Gosseries Olivia, Schnakers Caroline, Ledoux Didier, Vanhaudenhuyse Audrey, Bruno Marie-Aurélie, Demertzi Athéna, Noirhomme Quentin, Lehembre Rémy, Damas Pierre, Goldman Serge, Peeters Erika, Moonen Gustave, Laureys Steven
Coma Science Group, Cyclotron Research Center, University of Liège, Belgium.
Funct Neurol. 2011 Jan-Mar;26(1):25-30.
Monitoring the level of consciousness in brain-injured patients with disorders of consciousness is crucial as it provides diagnostic and prognostic information. Behavioral assessment remains the gold standard for assessing consciousness but previous studies have shown a high rate of misdiagnosis. This study aimed to investigate the usefulness of electroencephalography (EEG) entropy measurements in differentiating unconscious (coma or vegetative) from minimally conscious patients. Left fronto-temporal EEG recordings (10-minute resting state epochs) were prospectively obtained in 56 patients and 16 age-matched healthy volunteers. Patients were assessed in the acute (≤1 month post-injury; n=29) or chronic (>1 month post-injury; n=27) stage. The etiology was traumatic in 23 patients. Automated online EEG entropy calculations (providing an arbitrary value ranging from 0 to 91) were compared with behavioral assessments (Coma Recovery Scale-Revised) and outcome. EEG entropy correlated with Coma Recovery Scale total scores (r=0.49). Mean EEG entropy values were higher in minimally conscious (73±19; mean and standard deviation) than in vegetative/unresponsive wakefulness syndrome patients (45±28). Receiver operating characteristic analysis revealed an entropy cut-off value of 52 differentiating acute unconscious from minimally conscious patients (sensitivity 89% and specificity 90%). In chronic patients, entropy measurements offered no reliable diagnostic information. EEG entropy measurements did not allow prediction of outcome. User-independent time-frequency balanced spectral EEG entropy measurements seem to constitute an interesting diagnostic - albeit not prognostic - tool for assessing neural network complexity in disorders of consciousness in the acute setting. Future studies are needed before using this tool in routine clinical practice, and these should seek to improve automated EEG quantification paradigms in order to reduce the remaining false negative and false positive findings.
监测意识障碍的脑损伤患者的意识水平至关重要,因为它能提供诊断和预后信息。
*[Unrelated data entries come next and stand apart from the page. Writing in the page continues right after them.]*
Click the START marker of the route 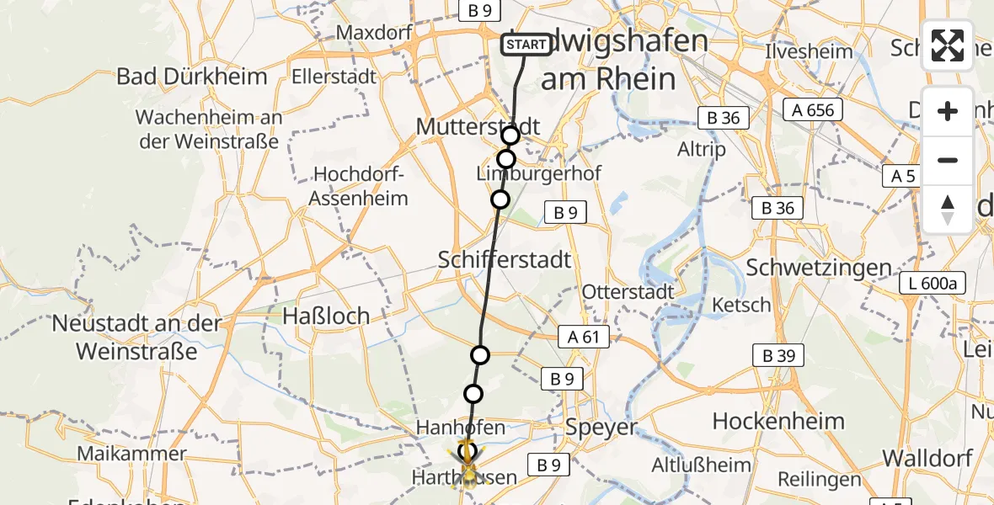click(526, 44)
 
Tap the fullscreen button click(948, 45)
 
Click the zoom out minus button click(948, 160)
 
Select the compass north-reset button click(948, 210)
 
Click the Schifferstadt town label click(505, 260)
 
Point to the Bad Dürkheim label click(192, 77)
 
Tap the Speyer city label click(601, 427)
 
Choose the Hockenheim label click(778, 421)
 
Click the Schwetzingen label click(819, 268)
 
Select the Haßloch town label click(326, 316)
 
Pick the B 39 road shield click(778, 356)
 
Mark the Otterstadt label click(628, 292)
行为评估仍是评估意识的金标准,但先前的研究表明误诊率很高。本研究旨在探讨脑电图(EEG)熵测量在区分无意识(昏迷或植物状态)和最低意识患者方面的作用。前瞻性地获取了56例患者和16名年龄匹配的健康志愿者的左侧额颞部EEG记录(10分钟静息期)。患者在急性期(受伤后≤1个月;n = 29)或慢性期(受伤后>1个月;n = 27)接受评估。23例患者的病因是创伤性的。将自动在线EEG熵计算(提供0至91的任意值)与行为评估(昏迷恢复量表修订版)和预后进行比较。EEG熵与昏迷恢复量表总分相关(r = 0.49)。最低意识患者的平均EEG熵值(73±19;均值和标准差)高于植物状态/无反应觉醒综合征患者(45±28)。受试者工作特征分析显示,熵临界值为52可区分急性无意识和最低意识患者(敏感性89%,特异性90%)。在慢性患者中,熵测量未提供可靠的诊断信息。EEG熵测量无法预测预后。用户独立的时频平衡谱EEG熵测量似乎构成了一种有趣的诊断工具——尽管不是预后工具——用于评估急性情况下意识障碍中的神经网络复杂性。在将该工具用于常规临床实践之前,还需要进行进一步的研究,这些研究应致力于改进自动EEG量化范式,以减少剩余的假阴性和假阳性结果。